Databricks Community

mmt · ‎03-23-2026

Introduction

Ultralytics YOLO^* (You Only Look Once) is one of the most widely used computer vision frameworks. It is fast, accurate, and well supported, with a range of model sizes (from nano to extra-large) so you can trade off speed and accuracy for edge or server deployment. Training and inference are straightforward with a Python API and practical documentation, and the ecosystem features readily available pretrained weights, support for standard datasets (e.g. COCO), and ongoing active model development, as exemplified by recent advancements in YOLO11.

For teams adopting computer vision (CV) tasks on Databricks, Ultralytics YOLO is a practical choice for both prototyping and production pipelines. The framework supports multiple CV tasks — object detection, classification, segmentation, pose estimation, and oriented bounding boxes (OBB) — each with models in several sizes (nano to extra-large, often denoted as n, s, m, l, x).

Figure 1: Common computer vision tasks and their associated annotation type.

This post demonstrates a single-node workflow for training an object detection model on Databricks AI Runtime — scalable, serverless NVIDIA GPU compute. We use the nano YOLO model, YOLO11n, for real-time performance that outputs bounding boxes, class labels, and confidence scores. The process covers training YOLO11n on the COCO128 dataset (demo-only; refer to Data preparation for production guidance) and deploying it to Model Serving. Deployment includes a custom MLflow PyFunc wrapper to handle base64 image input to the YOLO model and structured bounding-box output from model prediction.

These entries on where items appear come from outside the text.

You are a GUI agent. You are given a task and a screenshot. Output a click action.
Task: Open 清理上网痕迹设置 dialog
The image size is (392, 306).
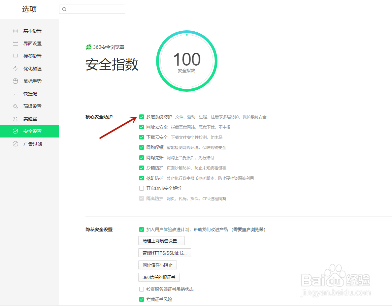click(x=161, y=240)
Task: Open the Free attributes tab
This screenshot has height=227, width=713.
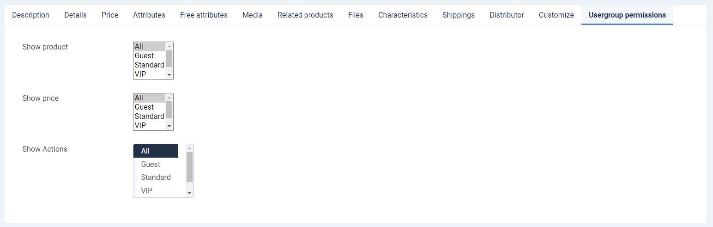Action: click(204, 15)
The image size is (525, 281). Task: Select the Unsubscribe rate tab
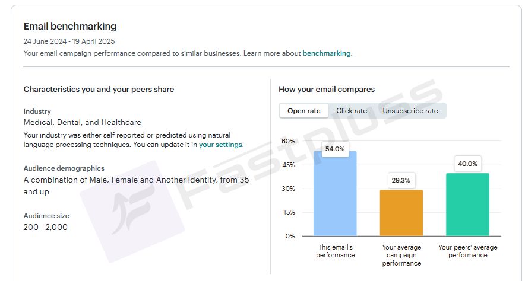pyautogui.click(x=410, y=111)
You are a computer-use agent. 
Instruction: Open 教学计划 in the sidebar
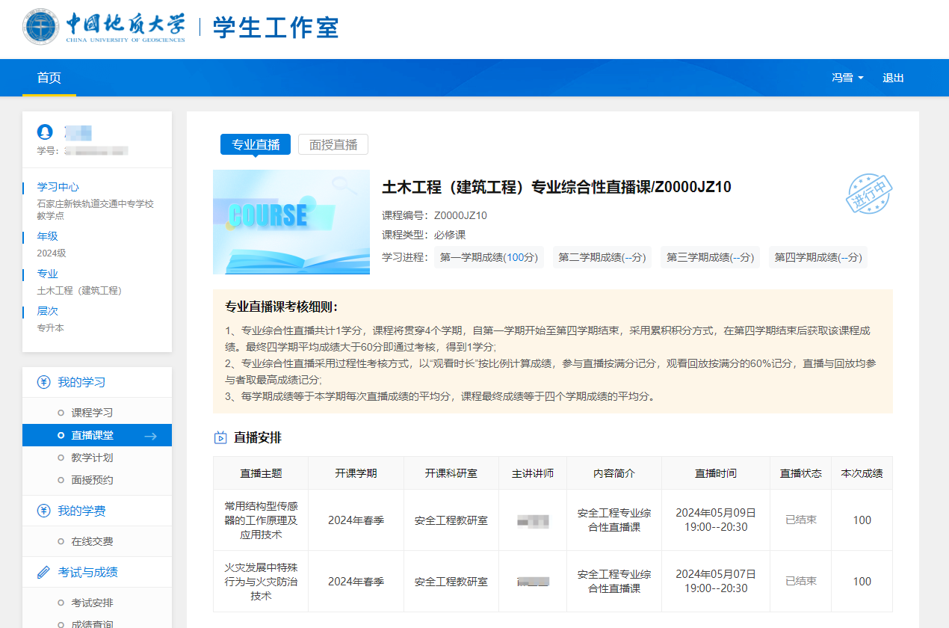(92, 458)
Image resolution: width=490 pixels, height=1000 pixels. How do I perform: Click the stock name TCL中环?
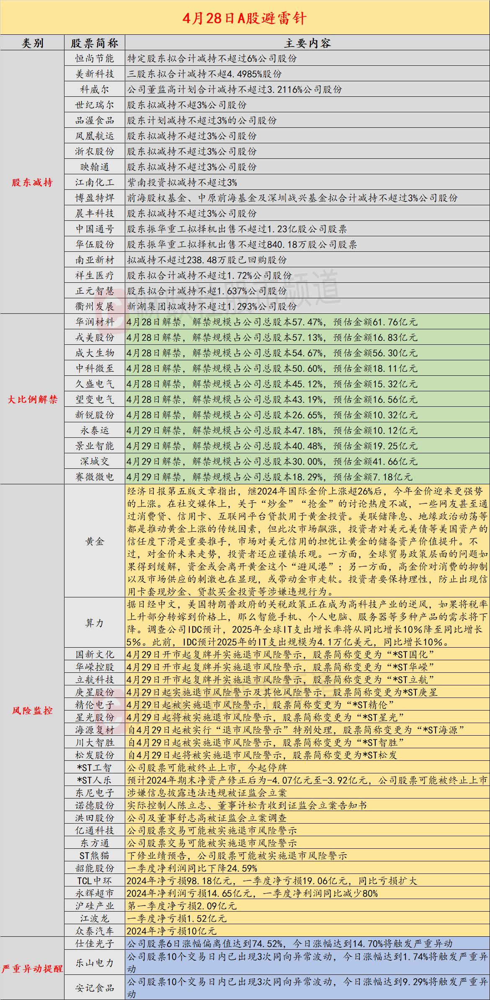(95, 881)
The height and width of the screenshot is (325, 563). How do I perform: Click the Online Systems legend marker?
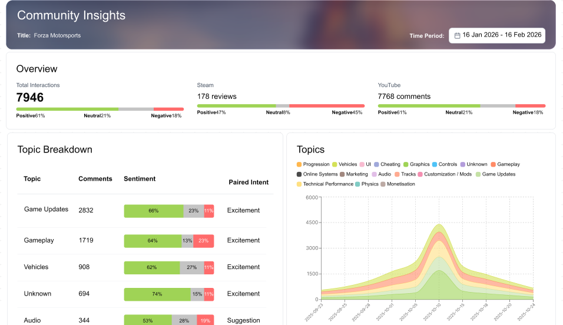(300, 174)
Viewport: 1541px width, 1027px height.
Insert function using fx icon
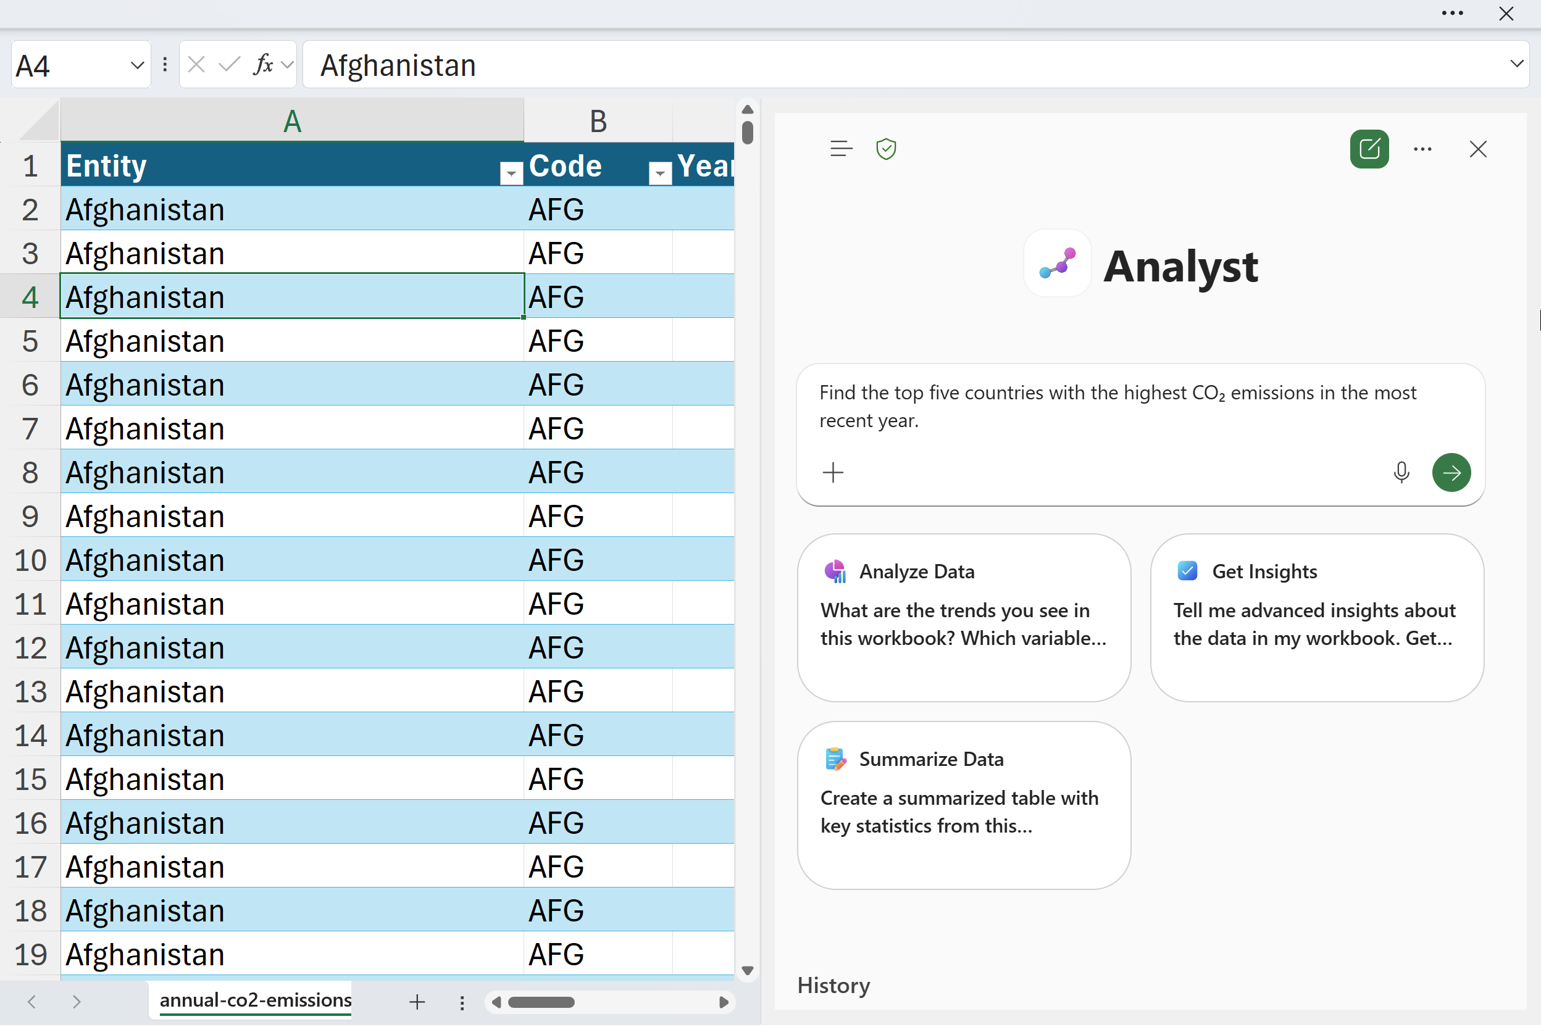(263, 65)
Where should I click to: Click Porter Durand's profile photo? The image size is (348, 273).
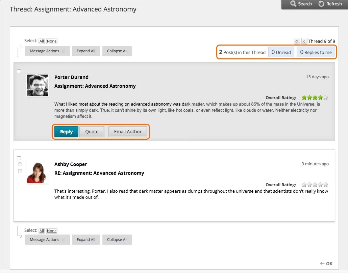[x=37, y=85]
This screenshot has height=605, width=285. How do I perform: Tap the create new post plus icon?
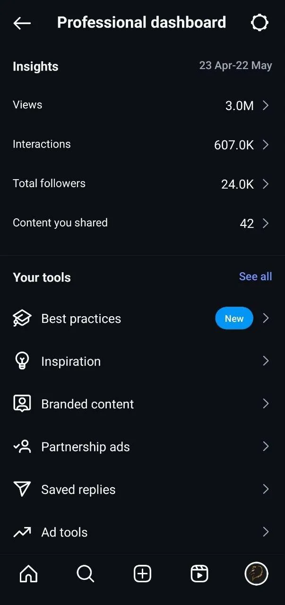(x=142, y=574)
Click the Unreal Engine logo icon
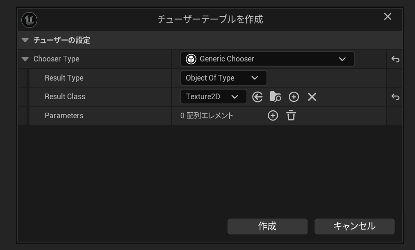 click(x=29, y=20)
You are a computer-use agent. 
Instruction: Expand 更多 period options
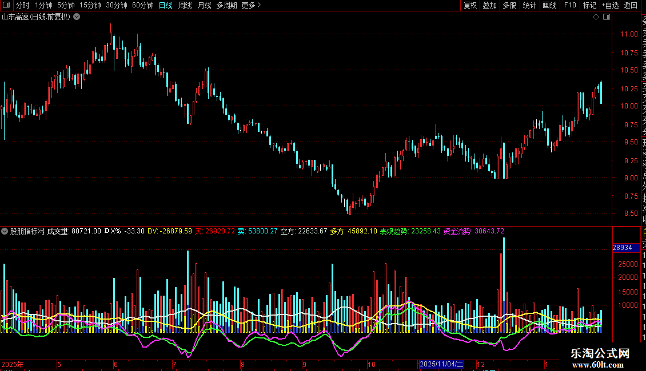coord(251,6)

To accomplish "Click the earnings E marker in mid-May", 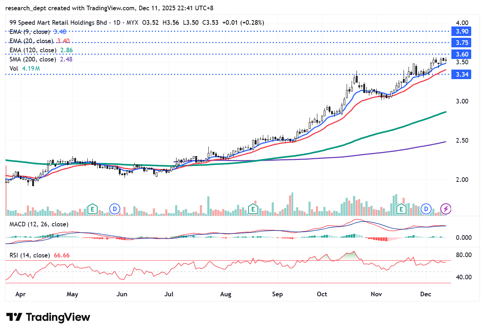I will coord(92,209).
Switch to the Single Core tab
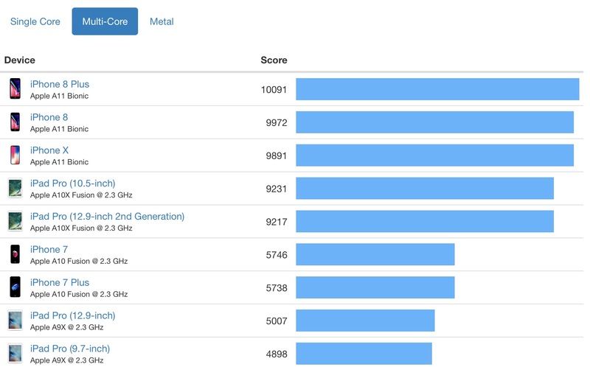 click(x=35, y=21)
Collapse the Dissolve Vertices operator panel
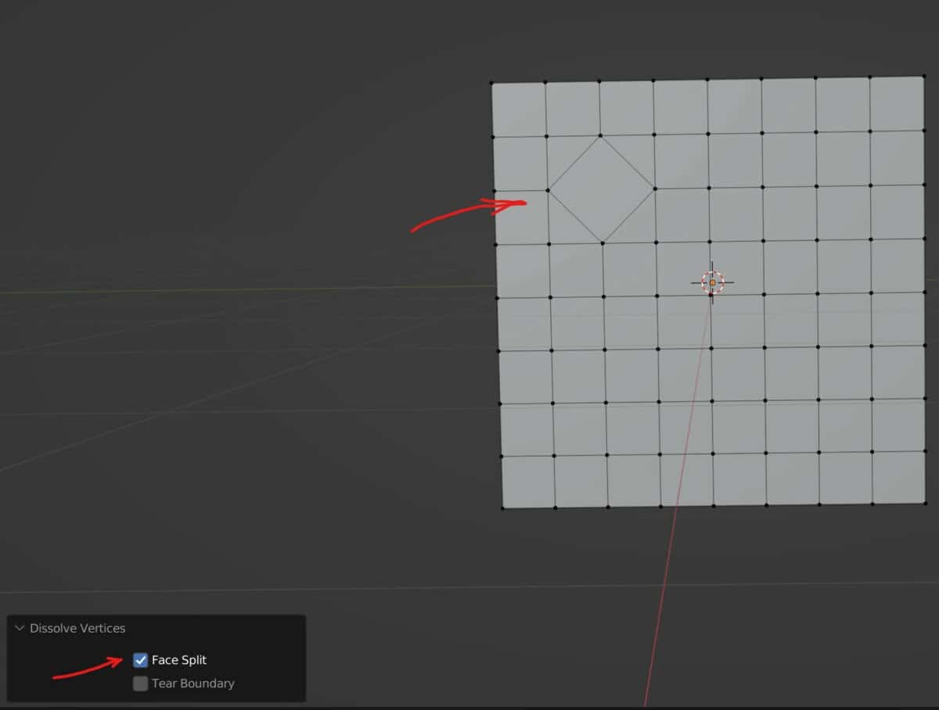Image resolution: width=939 pixels, height=710 pixels. coord(19,628)
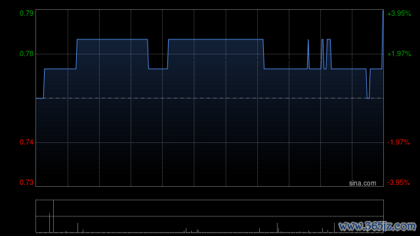Click the tallest volume bar

(x=53, y=216)

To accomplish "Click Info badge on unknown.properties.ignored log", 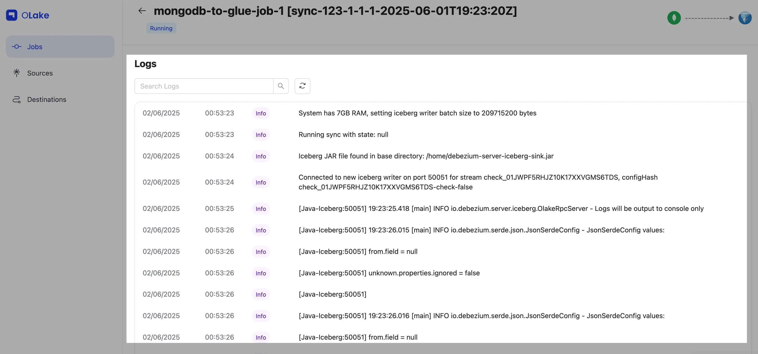I will (x=260, y=273).
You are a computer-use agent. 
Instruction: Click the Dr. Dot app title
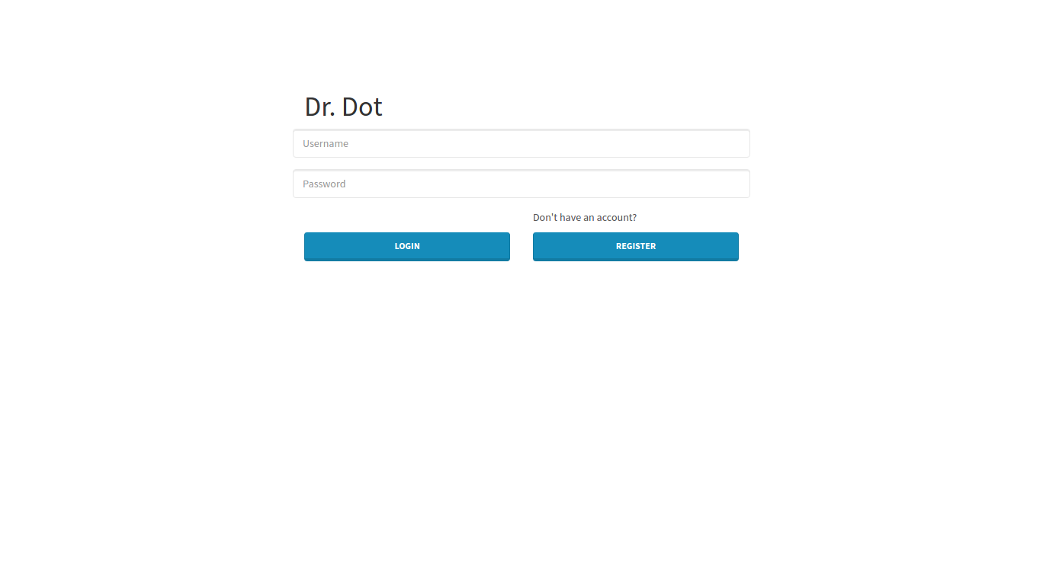(x=343, y=107)
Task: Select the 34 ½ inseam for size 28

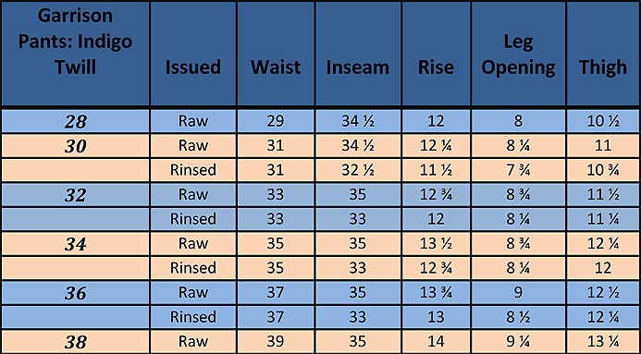Action: [x=358, y=121]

Why AI Runtime and single-node?

Critically, running YOLO on Databricks AI Runtime lets you train and iterate without provisioning or managing clusters: you get GPU compute on demand, pay for what you use, and when you are done the compute is terminated. This makes it ideal for experimentation, proof-of-concept, and small-to-medium training jobs — and MLflow and Unity Catalog keep experiments and artifacts organized.

Single-node (one GPU instance) keeps the workflow simple and sufficient for many object-detection use cases. YOLO11n is a small model; training on datasets in the low thousands to tens of thousands of images often fits comfortably on one GPU (e.g. A10). A single node avoids distributed-training setup, multi-worker debugging, and extra cost — so you can focus on data, labels, and the MLflow-to-serving path.

When your dataset or model grows and training time becomes a bottleneck, you can move to multi-GPU or multi-node patterns; the same registration and deployment steps in this post still apply.

What you'll need to get started

Workspace: AI Runtime with access to an AI base environment (Serverless GPU).
Permissions: Create schemas and volumes in Unity Catalog; run MLflow experiments; register models; create Model Serving endpoints.
Notebook: From the cv-playground repository — e.g. air-yolo11n-detect-coco128-singleGPU.ipynb.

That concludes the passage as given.